Love Kalman! His _Grafin Maritza_ (Countess Maritza) is probably my favorite operetta along with _Die Fledermaus._ He had a great gift of melody, and blends Viennese and Hungarian gypsy influences enchantingly. I discovered _Maritza_ back in the '70s on a Urania LP set, and I remember the performance as extremely stylish and invigorating, better than any I've sampled since. I think the authentic flair for Austro/Hungarian light music, which needs a combination of zest and rhythmic flexibility, is largely lost today.


----------



## Pugg (Aug 8, 2014)

I was curious and try to google her, your question came up first at that site.
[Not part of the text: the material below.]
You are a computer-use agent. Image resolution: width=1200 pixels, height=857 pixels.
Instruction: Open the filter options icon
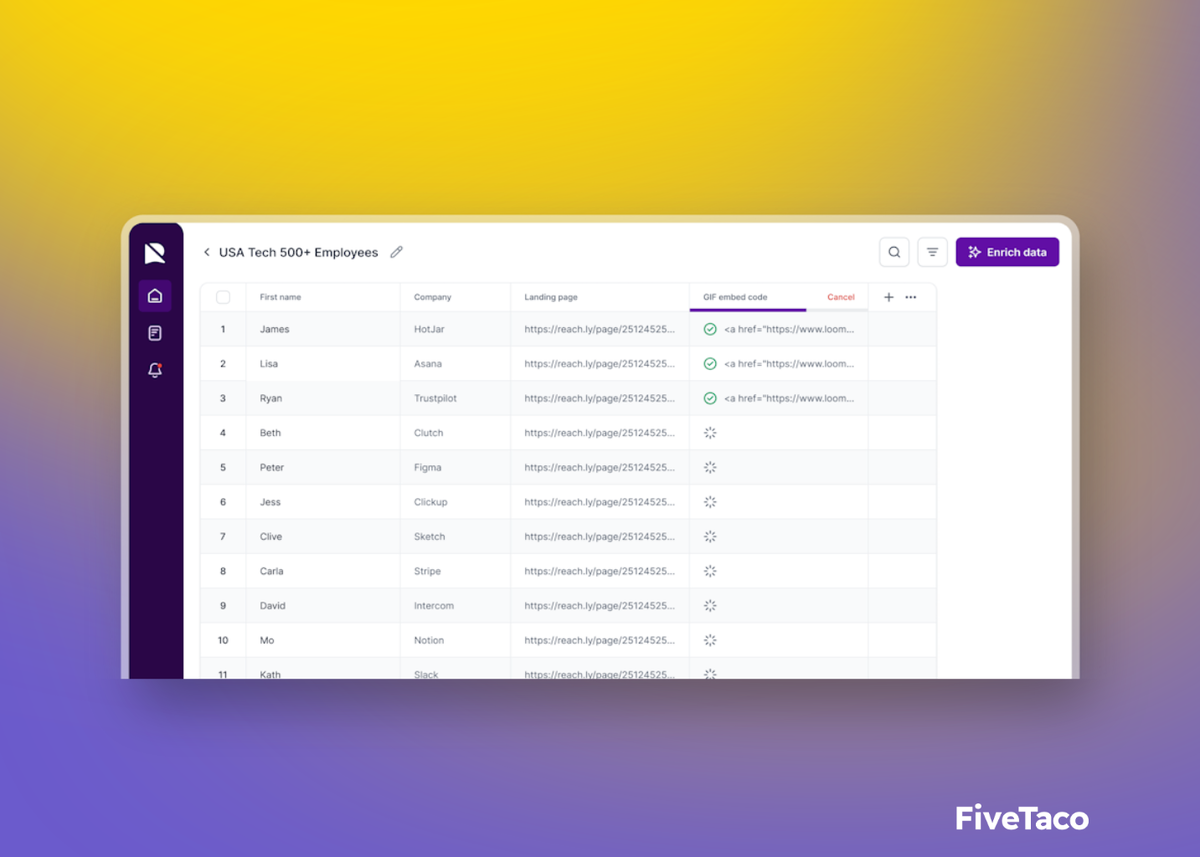pos(932,252)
https://www.google.nl/search?safe=o...0i22i10i30k1j0i22i30k1j33i160k1.0.MDURrJERYIY


----------



## PlaySalieri (Jun 3, 2012)

Pugg said:


> I was curious and try to google her, your question came up first at that site.
> 
> https://www.google.nl/search?safe=o...0i22i10i30k1j0i22i30k1j33i160k1.0.MDURrJERYIY


Oh well - I wish I could send you a link of her singing in Mr X but on youtube all you can find is the singing of George Ots - a well known Russian baritone.
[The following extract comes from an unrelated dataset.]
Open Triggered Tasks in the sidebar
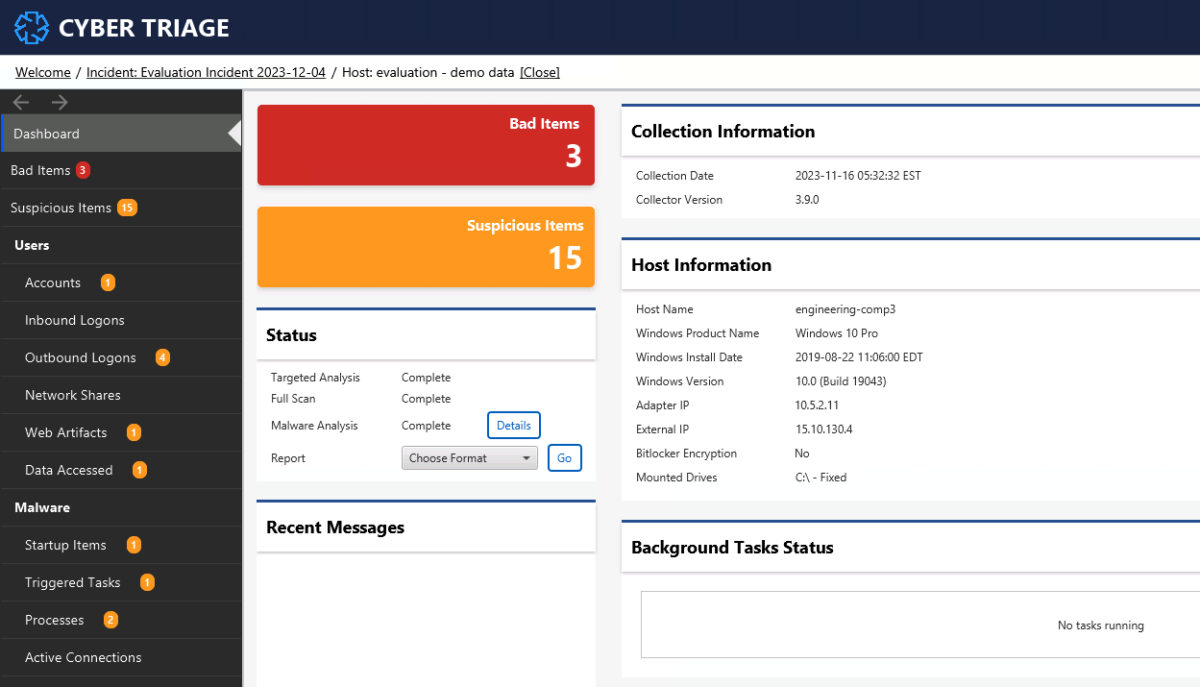The image size is (1200, 687). [74, 582]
It seems that Bogdonova was a favourite at the Mussorgsky theatre in Leningrad in the 50s, recording nothing as far as I can tell and only taking on the Mr X role (vocals only) to earn some extra money.


----------



## PlaySalieri (Jun 3, 2012)

Pugg said:


> I was curious and try to google her, your question came up first at that site.
> 
> https://www.google.nl/search?safe=o...0i22i10i30k1j0i22i30k1j33i160k1.0.MDURrJERYIY


Right I googled her name in cryrillics and found this on you tube from mr x ( Богданова, Тамара )
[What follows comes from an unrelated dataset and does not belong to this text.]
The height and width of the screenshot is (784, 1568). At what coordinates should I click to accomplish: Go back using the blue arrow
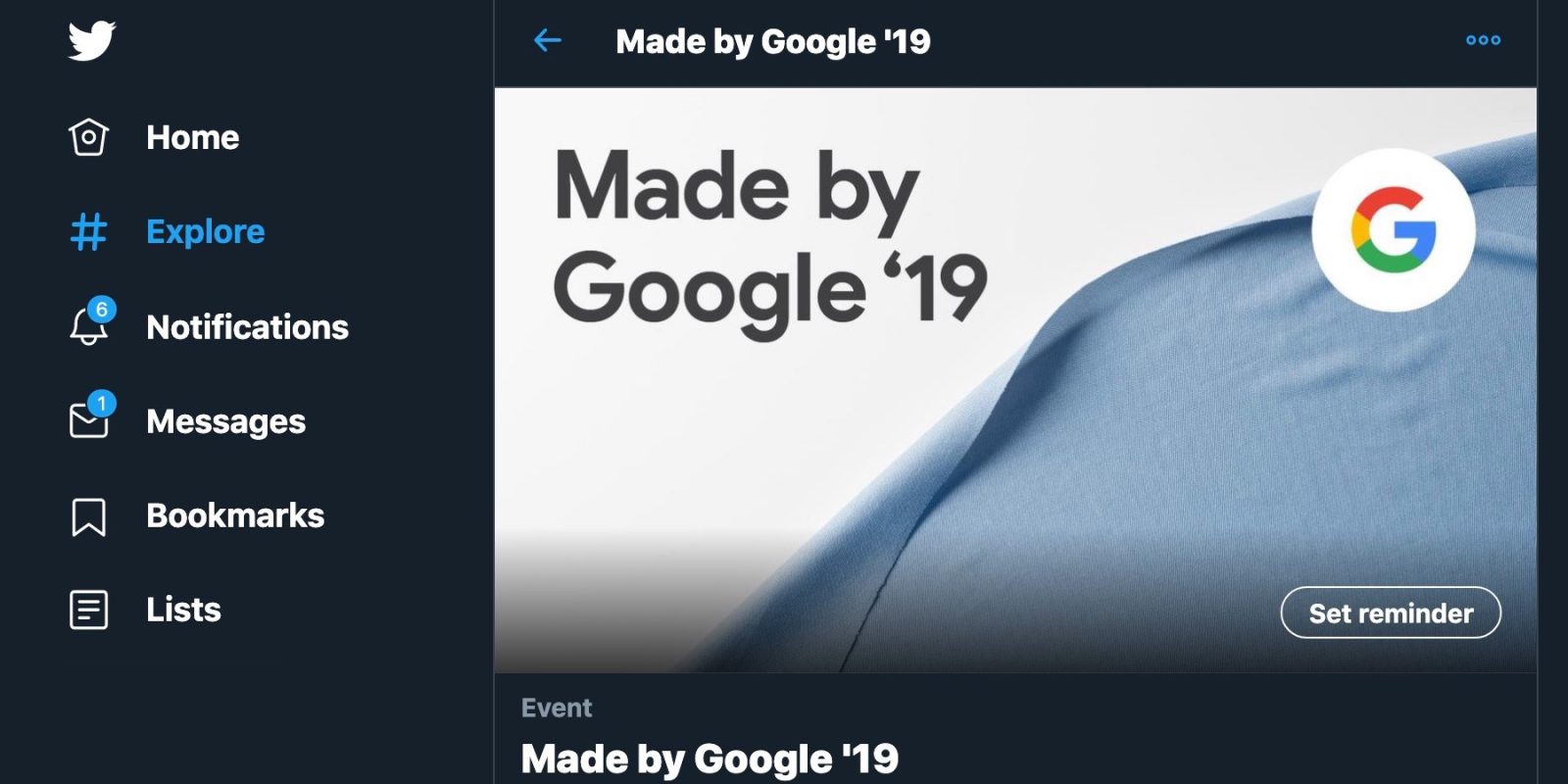(547, 40)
bear in mind the lady on the film is not doing the singing.


----------



## SenaJurinac (Nov 29, 2017)

I am familiar with mezzo-soprano Anastasia Bogdanova, Tamara not (yet). You can have more success using the other way Kálmán's first name is written (mostly in German speaking countries, where his operettas are most popular as he comes from the Austro-Hungarian Empire and the texts were written in German): Emmerich Kálmán. Many of his operettas were filmed both prior and after WW II by the German and Austrian movie studios, and also in 1960s and 1970s by the public television broadcasters of both countries. Nowadays they more transmit performances e.g. from the Morbisch Lake Festival - Countess Maritza is planned for the summer of 2018:

http://www.seefestspiele-moerbisch.at/en/

At this channel you have The Circus Princess (NOT Prince  ) and several different performances of the Gipsy Princess (Csardash Queen) and Countess Maritza:

http://operettenkoenig.web.tv/videolist/

I personally like most the filmed versions of the former from 1972, with Anna Moffo, and latter from 1974 with René Kollo


----------



## Zhdanov (Feb 16, 2016)

love Kalman!


----------



## SenaJurinac (Nov 29, 2017)

Try these too... Csardasfürstin from Mörbisch : http://operettenkoenig.web.tv/video/grfin-marizacountess-maritza-operette-klmn-seefestspiele-morbisch-2004__7sne4gx5tyi

and with great Rudolf Schock: http://operettenkoenig.web.tv/video/grafin-marizacountess-maritza-operettenfilm-kalman-schock-gorner-moser-philipp-1958__u1h2l5mchve

This is ANOTHER performance with Rene Kollo and Anna Moffo:

http://operettenkoenig.web.tv/video/die-csardasfurstinthe-gipsy-princess-operette-kalman-moffo-kollo-grund-1972__2vwncetbaky

Highlights from Die Csardasfürstin - Anna Netrebko, Juan Diego Florez, from Semperoper in Dresden:

http://operettenkoenig.web.tv/video/die-czardasfurstinthe-gipsy-princess-highlights-operette-klmn-netrebko-flrez-thielemann-2014__tusd5o5kp0k

And fine old filning with Marika Rökk and Johannes Heesters:

http://operettenkoenig.web.tv/video/die-czardasfurstinthe-gipsy-princess-operettenfilm-klmn-rokk-heesters-jacoby-1951__0vie6wbbq1i

And also Die Zirkusprinzessin also with Schock: http://operettenkoenig.web.tv/video/die-zirkusprinzessinthe-circus-princess-operettenfilm-kalman-schock-schmidtboelcke-1970__wolwu4td4na

But try listening Franz Lehar... I think you will like him even more


----------